Chinese Academy of Sciences Key Laboratory of Computational Biology, Chinese Academy of Sciences and Max Planck Society (CAS-MPG) Partner Institute for Computational Biology, Chinese Academy of Sciences, Shanghai, China.
PLoS One. 2011;6(11):e27341. doi: 10.1371/journal.pone.0027341. Epub 2011 Nov 7.
It has been shown that the human genome contains extensive copy number variations (CNVs). Investigating the medical and evolutionary impacts of CNVs requires the knowledge of locations, sizes and frequency distribution of them within and between populations. However, CNV study of Chinese minorities, which harbor the majority of genetic diversity of Chinese populations, has been underrepresented considering the same efforts in other populations. Here we constructed, to our knowledge, a first CNV map in seven Chinese populations representing the major linguistic groups in China with 1,440 CNV regions identified using Affymetrix SNP 6.0 Array. Considerable differences in distributions of CNV regions between populations and substantial population structures were observed. We showed that ∼35% of CNV regions identified in minority ethnic groups are not shared by Han Chinese population, indicating that the contribution of the minorities to genetic architecture of Chinese population could not be ignored. We further identified highly differentiated CNV regions between populations. For example, a common deletion in Dong and Zhuang (44.4% and 50%), which overlaps two keratin-associated protein genes contributing to the structure of hair fibers, was not observed in Han Chinese. Interestingly, the most differentiated CNV deletion between HapMap CEU and YRI containing CCL3L1 gene reported in previous studies was also the highest differentiated regions between Tibetan and other populations. Besides, by jointly analyzing CNVs and SNPs, we found a CNV region containing gene CTDSPL were in almost perfect linkage disequilibrium between flanking SNPs in Tibetan while not in other populations except HapMap CHD. Furthermore, we found the SNP taggability of CNVs in Chinese populations was much lower than that in European populations. Our results suggest the necessity of a full characterization of CNVs in Chinese populations, and the CNV map we constructed serves as a useful resource in further evolutionary and medical studies.

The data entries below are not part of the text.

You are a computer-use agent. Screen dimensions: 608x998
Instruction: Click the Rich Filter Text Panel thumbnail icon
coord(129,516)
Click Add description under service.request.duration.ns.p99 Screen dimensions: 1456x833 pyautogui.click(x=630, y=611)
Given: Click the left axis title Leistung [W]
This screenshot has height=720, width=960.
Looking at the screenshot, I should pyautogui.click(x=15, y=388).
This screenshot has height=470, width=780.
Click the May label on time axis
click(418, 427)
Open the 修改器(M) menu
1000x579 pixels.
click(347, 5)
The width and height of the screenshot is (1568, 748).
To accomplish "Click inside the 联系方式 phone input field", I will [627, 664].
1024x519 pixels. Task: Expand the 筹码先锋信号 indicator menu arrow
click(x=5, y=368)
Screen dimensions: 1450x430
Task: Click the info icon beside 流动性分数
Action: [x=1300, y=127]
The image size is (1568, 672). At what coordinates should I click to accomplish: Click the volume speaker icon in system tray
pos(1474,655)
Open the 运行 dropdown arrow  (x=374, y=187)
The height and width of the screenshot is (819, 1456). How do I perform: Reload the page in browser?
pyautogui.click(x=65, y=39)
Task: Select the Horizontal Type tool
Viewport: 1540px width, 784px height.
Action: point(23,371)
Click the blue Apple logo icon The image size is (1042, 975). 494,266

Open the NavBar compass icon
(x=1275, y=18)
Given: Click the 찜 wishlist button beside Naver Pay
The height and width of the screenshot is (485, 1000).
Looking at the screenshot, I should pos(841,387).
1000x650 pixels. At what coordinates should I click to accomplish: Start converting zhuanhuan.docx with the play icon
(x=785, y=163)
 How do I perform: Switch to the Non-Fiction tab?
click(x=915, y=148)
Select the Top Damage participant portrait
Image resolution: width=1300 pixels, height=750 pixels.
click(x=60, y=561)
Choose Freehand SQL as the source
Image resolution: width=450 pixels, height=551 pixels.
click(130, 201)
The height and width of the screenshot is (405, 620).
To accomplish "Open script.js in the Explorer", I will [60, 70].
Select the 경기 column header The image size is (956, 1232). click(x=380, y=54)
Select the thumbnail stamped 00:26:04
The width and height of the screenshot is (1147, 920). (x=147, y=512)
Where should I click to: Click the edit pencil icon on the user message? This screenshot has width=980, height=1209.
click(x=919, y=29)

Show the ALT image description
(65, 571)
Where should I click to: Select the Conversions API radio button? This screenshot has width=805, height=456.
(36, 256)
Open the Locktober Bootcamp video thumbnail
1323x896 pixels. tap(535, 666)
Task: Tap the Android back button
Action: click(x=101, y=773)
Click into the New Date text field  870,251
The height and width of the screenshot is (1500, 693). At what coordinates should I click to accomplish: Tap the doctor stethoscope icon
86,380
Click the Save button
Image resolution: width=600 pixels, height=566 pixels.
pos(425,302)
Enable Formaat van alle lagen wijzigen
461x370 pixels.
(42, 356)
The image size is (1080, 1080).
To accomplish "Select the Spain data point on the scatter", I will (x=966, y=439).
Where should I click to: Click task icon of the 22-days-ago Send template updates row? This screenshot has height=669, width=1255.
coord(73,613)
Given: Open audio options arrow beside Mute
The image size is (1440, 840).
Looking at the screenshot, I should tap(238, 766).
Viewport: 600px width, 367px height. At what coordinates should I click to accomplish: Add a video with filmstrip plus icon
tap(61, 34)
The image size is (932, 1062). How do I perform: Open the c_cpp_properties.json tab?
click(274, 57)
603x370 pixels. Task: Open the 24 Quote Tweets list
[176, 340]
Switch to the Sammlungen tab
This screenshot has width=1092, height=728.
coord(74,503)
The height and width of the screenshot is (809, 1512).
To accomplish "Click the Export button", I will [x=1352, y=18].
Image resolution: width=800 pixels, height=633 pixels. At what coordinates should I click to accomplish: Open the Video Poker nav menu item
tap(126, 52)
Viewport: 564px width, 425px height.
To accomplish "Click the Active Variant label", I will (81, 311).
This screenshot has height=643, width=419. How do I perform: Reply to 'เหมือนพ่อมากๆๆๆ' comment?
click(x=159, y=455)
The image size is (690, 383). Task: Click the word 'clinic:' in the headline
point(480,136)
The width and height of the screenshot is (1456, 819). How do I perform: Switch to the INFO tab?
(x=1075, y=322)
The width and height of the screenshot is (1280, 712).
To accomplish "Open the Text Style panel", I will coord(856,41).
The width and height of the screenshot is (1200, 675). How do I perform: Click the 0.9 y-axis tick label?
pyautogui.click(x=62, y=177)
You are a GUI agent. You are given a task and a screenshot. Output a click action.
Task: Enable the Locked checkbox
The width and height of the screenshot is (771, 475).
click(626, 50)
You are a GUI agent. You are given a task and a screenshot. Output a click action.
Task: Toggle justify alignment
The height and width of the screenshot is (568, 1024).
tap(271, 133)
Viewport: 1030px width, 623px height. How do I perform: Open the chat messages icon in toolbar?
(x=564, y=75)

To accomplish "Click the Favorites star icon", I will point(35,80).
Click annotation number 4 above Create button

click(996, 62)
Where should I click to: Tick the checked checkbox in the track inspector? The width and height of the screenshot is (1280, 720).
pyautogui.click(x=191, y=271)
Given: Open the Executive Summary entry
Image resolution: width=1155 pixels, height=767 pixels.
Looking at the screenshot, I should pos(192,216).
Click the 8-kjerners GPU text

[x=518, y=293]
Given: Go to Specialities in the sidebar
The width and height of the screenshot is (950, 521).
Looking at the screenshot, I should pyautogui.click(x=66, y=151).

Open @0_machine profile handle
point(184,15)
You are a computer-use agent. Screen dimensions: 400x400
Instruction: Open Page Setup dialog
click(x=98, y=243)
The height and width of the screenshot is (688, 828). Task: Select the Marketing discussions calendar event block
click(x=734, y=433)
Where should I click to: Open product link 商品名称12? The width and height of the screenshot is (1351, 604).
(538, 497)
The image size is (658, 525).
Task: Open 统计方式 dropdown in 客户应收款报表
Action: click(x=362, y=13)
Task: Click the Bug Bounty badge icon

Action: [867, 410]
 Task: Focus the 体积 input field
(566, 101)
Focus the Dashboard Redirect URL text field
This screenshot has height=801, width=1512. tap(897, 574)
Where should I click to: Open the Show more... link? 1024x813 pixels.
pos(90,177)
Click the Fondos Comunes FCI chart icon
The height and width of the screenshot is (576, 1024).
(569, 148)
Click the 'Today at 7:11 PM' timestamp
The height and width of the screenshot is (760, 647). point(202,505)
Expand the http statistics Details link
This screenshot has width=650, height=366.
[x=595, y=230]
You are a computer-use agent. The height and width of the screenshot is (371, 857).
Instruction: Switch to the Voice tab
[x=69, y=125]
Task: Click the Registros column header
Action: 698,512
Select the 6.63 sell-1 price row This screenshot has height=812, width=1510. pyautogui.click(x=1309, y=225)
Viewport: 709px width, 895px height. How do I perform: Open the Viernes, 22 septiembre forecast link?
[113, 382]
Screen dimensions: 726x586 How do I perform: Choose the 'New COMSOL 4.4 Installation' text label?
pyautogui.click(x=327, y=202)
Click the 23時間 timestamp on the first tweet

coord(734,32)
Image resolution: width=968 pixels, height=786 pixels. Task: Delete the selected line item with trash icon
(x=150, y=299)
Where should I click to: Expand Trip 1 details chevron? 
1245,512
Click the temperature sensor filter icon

已证实人类基因组中存在广泛的拷贝数变异(CNVs)。研究 CNVs 对医学和进化的影响需要了解其在人群内和人群间的位置、大小和频率分布。然而,考虑到其他人群所做的相同努力,对中国少数民族(拥有中国人口的大部分遗传多样性)的 CNV 研究却一直不足。在此,我们构建了中国七个主要语言群体的第一个 CNV 图谱,使用 Affymetrix SNP 6.0 阵列鉴定了 1440 个 CNV 区域。观察到人群之间的 CNV 区域分布存在显著差异和较大的人群结构。我们表明,少数民族群体中鉴定出的约 35%的 CNV 区域不被汉族人群共享,这表明少数民族对中国人口遗传结构的贡献不容忽视。我们进一步鉴定了人群之间高度分化的 CNV 区域。例如,在汉族中未观察到 Dong 和 Zhuang 群体(44.4%和 50%)共有的常见缺失,该缺失重叠了两个角蛋白相关蛋白基因,对毛发纤维的结构有贡献。有趣的是,之前研究报道的 HapMap CEU 和 YRI 之间差异最大的 CNV 缺失,也存在于藏人和其他人群之间。此外,通过联合分析 CNVs 和 SNPs,我们发现一个包含 CTDSPL 基因的 CNV 区域,在藏族人群中,侧翼 SNPs 之间几乎完全处于连锁不平衡状态,而在其他人群中除了 HapMap CHD 之外均不存在。此外,我们发现中国人群中 CNVs 的 SNP 可标记性远低于欧洲人群。我们的研究结果表明,有必要对中国人群中的 CNVs 进行全面表征,我们构建的 CNV 图谱可作为进一步进化和医学研究的有用资源。